GIVEN ENTRIES: Begin

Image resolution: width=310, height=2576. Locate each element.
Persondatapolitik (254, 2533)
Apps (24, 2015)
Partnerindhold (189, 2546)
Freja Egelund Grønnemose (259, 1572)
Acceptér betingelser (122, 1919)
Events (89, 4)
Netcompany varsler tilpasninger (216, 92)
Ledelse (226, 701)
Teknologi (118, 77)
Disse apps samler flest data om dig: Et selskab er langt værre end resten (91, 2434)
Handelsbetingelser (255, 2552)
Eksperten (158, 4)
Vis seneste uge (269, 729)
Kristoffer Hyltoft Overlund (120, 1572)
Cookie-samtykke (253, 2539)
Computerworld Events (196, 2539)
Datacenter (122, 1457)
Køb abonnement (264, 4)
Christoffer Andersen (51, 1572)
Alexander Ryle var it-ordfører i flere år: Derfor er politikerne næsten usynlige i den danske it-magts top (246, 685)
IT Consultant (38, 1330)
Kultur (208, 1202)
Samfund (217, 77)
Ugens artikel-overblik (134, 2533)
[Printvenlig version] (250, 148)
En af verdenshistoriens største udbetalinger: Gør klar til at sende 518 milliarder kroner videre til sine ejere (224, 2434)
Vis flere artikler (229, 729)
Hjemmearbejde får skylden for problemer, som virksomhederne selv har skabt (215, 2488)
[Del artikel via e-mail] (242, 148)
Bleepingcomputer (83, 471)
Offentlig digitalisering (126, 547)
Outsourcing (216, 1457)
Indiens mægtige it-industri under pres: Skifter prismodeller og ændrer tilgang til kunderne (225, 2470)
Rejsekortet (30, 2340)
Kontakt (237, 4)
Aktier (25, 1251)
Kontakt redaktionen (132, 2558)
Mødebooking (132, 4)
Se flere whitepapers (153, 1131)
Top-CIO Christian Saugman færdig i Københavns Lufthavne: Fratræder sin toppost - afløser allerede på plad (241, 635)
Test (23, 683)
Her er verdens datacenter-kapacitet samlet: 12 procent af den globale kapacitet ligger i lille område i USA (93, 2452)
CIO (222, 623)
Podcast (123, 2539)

GIVEN ENTRIES: End

The lines to output run from the one containing "Kristoffer Hyltoft Overlund (120, 1572)" through the last line of the records above; repeat them exactly and nothing more.

### WRITTEN RESPONSE
Kristoffer Hyltoft Overlund (120, 1572)
Cookie-samtykke (253, 2539)
Computerworld Events (196, 2539)
Datacenter (122, 1457)
Køb abonnement (264, 4)
Christoffer Andersen (51, 1572)
Alexander Ryle var it-ordfører i flere år: Derfor er politikerne næsten usynlige i den danske it-magts top (246, 685)
IT Consultant (38, 1330)
Kultur (208, 1202)
Samfund (217, 77)
Ugens artikel-overblik (134, 2533)
[Printvenlig version] (250, 148)
En af verdenshistoriens største udbetalinger: Gør klar til at sende 518 milliarder kroner videre til sine ejere (224, 2434)
Vis flere artikler (229, 729)
Hjemmearbejde får skylden for problemer, som virksomhederne selv har skabt (215, 2488)
[Del artikel via e-mail] (242, 148)
Bleepingcomputer (83, 471)
Offentlig digitalisering (126, 547)
Outsourcing (216, 1457)
Indiens mægtige it-industri under pres: Skifter prismodeller og ændrer tilgang til kunderne (225, 2470)
Rejsekortet (30, 2340)
Kontakt (237, 4)
Aktier (25, 1251)
Kontakt redaktionen (132, 2558)
Mødebooking (132, 4)
Se flere whitepapers (153, 1131)
Top-CIO Christian Saugman færdig i Københavns Lufthavne: Fratræder sin toppost - afløser allerede på plad (241, 635)
Test (23, 683)
Her er verdens datacenter-kapacitet samlet: 12 procent af den globale kapacitet ligger i lille område i USA (93, 2452)
CIO (222, 623)
Podcast (123, 2539)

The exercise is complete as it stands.